Recently, a live TV broadcast held me spellbound as I watched the ceremony held in southern Poland to mark the 60th anniversary of the liberation of Auschwitz-Birkenau, where 1.5 million people ?mostly Jews ?were killed during World War II. What a solemn and stirring scene it was when world leaders and frail survivors alike gathered beside the ruins of the former Nazi death camp under heavy snowfall and in bitter cold to remember the victims of the Holocaust.

Auschwitz calls out to our memory as well as to our minds. Those who came to the commemoration not only wanted to pay tribute to the victims and survivors, but more importantly, they wished to show to the world their strong determination that such tragedies and sorrows should never be repeated.

Of all those present at the ceremony, Germany's President Horst Koehler stood out as the most spectacular figure as he placed a candle without speaking, in recognition of his country's role in the Holocaust. This reminded me of Chancellor Gerhard Schroeder attending a ceremony held in Caen, France last June to mark the 60th anniversary of the Allied landing in Normandy. Not only did the German leader attend the event, meant to commemorate a landmark failure of his country, but he himself laid a wreath at a British Commonwealth cemetery to show his deep remorse for what his country had done to its neighbours and the civilized world.

In this respect, German is a great nation. It does not sidestep its disgraceful past, but instead thinks it a moral duty to let the world know what really happened in the war, so that the infamy of the Nazi atrocities will never return.

German leaders have shown the country's moral spirit when they show high resolve that hatred, racism and anti-Semitism in Germany as well as in other parts of the world should be rooted out.

In the course of my career as a project manager, I have been to Germany many times. What impressed me most was the general public's clear understanding of what great suffering the country brought to the world in the past. Many common folks wore a guilty look when we talked with them about the history of the nation, even though they themselves were not responsible for the wartime crimes. While we brought up the topic only warily lest they felt embarrassed, they always gave an unequivocally worded reply condemning the Nazi regime's genocide policy. Most of them had a strong sense of repentance. Even kids could come out with good-or-bad statements about their country's blood-stained past.

By contrast, our neighbour Japan lags far behind in its awareness of the towering crimes it committed against other Asian countries. According to a recent survey by an institution on Japan studies, more than 50 per cent of Chinese people do not feel close to Japan, because it has not seriously reflected on its invasion of China between 1937 and 1945. A considerable number of those interviewed even feel "very unneighbourly? attributing their ill feeling towards Japan to the lack of self-examination on Japan's part after World War II.

Some Japanese leaders have stubbornly clung to a wrongful position, the most glaring examples of this being its refusal to admit to the Nanjing Massacre, the frequent visits to the Yasukuni Shrine by high-ranking officials, and the altering or suppression in school textbooks of important historical facts related to Japan's wartime aggression, just to name a few.

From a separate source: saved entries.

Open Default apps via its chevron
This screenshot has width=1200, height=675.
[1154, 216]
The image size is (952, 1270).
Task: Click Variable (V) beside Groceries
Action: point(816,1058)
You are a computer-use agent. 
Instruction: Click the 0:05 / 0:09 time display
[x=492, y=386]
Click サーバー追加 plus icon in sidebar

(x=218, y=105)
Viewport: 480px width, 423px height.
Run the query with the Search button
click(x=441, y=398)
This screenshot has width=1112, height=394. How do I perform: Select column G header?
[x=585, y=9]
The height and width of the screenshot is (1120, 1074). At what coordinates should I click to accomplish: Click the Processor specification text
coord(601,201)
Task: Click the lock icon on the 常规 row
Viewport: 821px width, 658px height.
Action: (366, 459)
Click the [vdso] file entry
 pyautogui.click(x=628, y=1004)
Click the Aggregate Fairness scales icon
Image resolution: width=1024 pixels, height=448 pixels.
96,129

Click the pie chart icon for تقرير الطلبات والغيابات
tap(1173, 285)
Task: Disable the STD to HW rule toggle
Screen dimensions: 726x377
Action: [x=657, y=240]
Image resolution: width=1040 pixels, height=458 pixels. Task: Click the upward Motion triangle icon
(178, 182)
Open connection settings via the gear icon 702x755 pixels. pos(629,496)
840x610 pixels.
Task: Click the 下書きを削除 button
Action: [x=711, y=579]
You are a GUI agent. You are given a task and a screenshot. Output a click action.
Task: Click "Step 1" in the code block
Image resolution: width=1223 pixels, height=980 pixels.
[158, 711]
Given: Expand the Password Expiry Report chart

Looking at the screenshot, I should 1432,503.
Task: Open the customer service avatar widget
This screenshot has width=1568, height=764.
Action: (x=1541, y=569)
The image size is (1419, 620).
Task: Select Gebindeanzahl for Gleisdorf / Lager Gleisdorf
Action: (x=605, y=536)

It is a pity that some people in Japan vainly try to sow the seed of "patriotism?in the soil of historical ignorance and national chauvinism. Unfortunately that begins with tampering with history in textbooks for school children. As a result, most youngsters in Japan today know very little, if anything, about the country's bloody outrages in the past, which we Chinese find overwhelmingly painful to recall even today.

The Chinese people have always taken a future-oriented attitude towards Sino-Japanese ties. But history cannot be distorted. Neither should right be confounded with wrong. How a country handles its history of aggression is a serious matter, and only deep soul-searching and sincere repentance along with concrete action can win the trust of the victimized nations and the hearts of the world's people. That is what Germany has been working for all along.